PROBLEM DETAILS: Reproduce the lines of the material starting at the line containing "Viewport: 1080px width, 489px height." and ending at the line containing "Select the Switchy", with the requests included. Multiply every coordinate in the answers by 0.6 and round each result to a whole number, rounding halves up.

------------------------------------------------

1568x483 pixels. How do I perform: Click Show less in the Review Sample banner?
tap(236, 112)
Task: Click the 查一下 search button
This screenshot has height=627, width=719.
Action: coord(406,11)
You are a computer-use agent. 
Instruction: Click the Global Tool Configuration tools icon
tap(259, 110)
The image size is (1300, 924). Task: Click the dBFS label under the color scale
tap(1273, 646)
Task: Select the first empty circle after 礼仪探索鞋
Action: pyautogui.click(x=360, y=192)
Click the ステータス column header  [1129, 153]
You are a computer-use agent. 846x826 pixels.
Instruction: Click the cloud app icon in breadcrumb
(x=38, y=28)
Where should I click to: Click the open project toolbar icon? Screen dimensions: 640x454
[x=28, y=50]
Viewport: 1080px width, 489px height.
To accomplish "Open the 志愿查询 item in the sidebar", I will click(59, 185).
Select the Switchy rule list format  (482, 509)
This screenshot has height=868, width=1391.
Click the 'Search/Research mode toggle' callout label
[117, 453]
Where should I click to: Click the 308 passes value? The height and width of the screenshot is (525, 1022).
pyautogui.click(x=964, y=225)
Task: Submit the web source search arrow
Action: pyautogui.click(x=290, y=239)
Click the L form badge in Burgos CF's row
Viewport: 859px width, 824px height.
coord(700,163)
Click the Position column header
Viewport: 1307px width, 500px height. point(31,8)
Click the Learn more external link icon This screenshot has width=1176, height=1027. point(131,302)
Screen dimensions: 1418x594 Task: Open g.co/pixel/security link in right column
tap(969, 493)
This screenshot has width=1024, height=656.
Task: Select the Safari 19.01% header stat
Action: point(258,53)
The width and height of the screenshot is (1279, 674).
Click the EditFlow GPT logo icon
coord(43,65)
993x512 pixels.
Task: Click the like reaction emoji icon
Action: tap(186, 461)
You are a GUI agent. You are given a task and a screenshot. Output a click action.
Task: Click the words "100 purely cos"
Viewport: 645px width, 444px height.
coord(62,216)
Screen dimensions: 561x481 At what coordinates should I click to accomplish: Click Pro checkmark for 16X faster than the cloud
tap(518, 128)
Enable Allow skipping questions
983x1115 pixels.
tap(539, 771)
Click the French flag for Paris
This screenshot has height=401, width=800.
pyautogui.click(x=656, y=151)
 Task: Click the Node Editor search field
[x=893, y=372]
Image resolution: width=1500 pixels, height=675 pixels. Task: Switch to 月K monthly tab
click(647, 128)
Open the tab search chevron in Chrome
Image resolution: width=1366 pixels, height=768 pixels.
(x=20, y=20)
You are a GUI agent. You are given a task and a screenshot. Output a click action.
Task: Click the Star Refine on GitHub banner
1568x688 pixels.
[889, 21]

------------------------------------------------

SOLUTION TO THE PROBLEM:
Viewport: 1080px width, 489px height.
To accomplish "Open the 志愿查询 item in the sidebar", I will click(35, 111).
Select the Switchy rule list format  (289, 305)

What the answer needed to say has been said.